Mixed Content errors with HTTPS

What is Mixed Content?

This means that the page consists of a mix of HTTP and HTTPS content.

Websites that are updated to SSL/TLS, such as with Let’s Encrypt, move from using the HTTP protocol to using HTTPS. However, if there is any content included in the page that specify http:// in their URL’s instead of https://, the browser will give a “Mixed Content” warning and may block the content. This content may be images, JavaScript, CSS or external resources like banners or advertising from external sites. 

To further highlight that the page is not fully secure, the padlock icon will not be displayed and instead an   icon appears before the domain name.

How do I know if my site has mixed content?

  • If a padlock appears, then your site is secure and contains no mixed content
  • If there is no padlock icon and instead an  icon appears then your site is either not making use of a valid certificate or contains mixed content
  • There may be broken image/content icons
  • There may be error messages referring to mixed or insecure content

How to find mixed content

All http:// URL’s throughout the website need to be replaced with https://. This shouldn’t be a problem with content that is on the same website, but all content hosted externally will also need to be accessed securely. This means that you can’t link to content at an external domain that doesn’t have SSL/TLS.
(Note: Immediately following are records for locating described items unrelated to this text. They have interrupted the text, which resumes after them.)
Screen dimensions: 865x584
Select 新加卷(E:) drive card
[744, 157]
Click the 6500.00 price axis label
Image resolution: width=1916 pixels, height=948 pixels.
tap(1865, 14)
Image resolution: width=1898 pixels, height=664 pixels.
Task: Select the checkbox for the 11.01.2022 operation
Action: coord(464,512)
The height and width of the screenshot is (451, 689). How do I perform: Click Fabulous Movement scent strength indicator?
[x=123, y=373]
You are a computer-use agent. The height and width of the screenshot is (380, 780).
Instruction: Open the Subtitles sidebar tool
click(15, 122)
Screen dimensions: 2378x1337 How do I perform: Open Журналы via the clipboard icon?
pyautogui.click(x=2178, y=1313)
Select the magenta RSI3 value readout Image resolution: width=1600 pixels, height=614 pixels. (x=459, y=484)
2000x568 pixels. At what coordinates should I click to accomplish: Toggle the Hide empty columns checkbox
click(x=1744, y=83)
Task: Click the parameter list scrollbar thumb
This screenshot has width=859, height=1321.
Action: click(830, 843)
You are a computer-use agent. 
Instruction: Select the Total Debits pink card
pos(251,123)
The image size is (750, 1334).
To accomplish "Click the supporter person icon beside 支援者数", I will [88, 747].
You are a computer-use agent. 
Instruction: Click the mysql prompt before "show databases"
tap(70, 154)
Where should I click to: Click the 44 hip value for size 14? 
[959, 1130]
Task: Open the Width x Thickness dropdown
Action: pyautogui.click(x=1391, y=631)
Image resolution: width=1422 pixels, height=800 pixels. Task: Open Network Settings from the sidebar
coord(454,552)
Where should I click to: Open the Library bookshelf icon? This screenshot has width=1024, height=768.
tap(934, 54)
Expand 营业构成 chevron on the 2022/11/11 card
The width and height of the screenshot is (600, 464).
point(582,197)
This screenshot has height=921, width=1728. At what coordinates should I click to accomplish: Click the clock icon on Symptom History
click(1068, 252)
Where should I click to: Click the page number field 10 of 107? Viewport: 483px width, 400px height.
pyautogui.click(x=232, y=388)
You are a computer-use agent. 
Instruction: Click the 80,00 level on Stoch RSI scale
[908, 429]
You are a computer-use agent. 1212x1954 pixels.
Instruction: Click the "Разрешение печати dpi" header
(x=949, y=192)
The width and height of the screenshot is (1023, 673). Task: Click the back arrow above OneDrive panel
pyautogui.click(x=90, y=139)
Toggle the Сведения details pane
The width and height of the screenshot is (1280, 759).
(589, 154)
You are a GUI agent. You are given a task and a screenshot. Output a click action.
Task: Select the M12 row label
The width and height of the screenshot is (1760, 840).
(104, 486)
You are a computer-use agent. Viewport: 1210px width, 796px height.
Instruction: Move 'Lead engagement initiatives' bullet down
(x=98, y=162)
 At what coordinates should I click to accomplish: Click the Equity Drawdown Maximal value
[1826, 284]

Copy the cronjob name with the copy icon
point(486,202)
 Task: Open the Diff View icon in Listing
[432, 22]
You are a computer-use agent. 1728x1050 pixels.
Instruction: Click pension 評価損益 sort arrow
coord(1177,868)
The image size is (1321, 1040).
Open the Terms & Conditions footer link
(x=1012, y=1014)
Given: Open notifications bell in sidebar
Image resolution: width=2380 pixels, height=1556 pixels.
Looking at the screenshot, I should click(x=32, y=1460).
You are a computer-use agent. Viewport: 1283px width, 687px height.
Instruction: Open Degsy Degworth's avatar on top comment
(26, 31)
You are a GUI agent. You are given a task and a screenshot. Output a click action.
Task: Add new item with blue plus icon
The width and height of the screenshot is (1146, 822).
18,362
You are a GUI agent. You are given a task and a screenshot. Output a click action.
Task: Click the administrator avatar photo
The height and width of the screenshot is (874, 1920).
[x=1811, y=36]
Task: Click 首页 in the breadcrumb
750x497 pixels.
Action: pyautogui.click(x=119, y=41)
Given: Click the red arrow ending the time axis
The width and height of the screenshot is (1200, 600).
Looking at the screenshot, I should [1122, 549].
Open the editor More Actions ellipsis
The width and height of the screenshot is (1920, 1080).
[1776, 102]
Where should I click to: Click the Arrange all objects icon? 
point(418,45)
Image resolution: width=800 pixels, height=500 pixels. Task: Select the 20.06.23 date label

Manually finding http:// and replacing with https:// throughout your site can be a tedious process:

Browse to each page on your website, and if the address bar has no padlock, use Google Chrome Console (Right click/ctrl > Inspect/View source > Console) to find mixed content errors.  Make a note of these URLs. 

How to fix mixed content

WordPress sites

WordPress sites can easily be converted from HTTP to HTTPS using the handy plugin Really Simple SSL. URL’s will be updated and mixed content fixed. Any issues that can’t be fixed will be listed.

Other sites

  1. Check that the URL is available over HTTPS by changing http:// to https:// and browsing to the site. If a warning or error is displayed, it means that the content is not available securely and you will need to save it to your own site, or find an alternative, secure source.
  2. If the content is available securely, then update the URL from http:// to https:// in your page’s html code to make sure things like images and JavaScript files are being loaded specifically over HTTPS.

It is possible to perform a mass search and replace, but check carefully that this doesn’t create other errors. There are also various online tools and testing websites available to help with this process.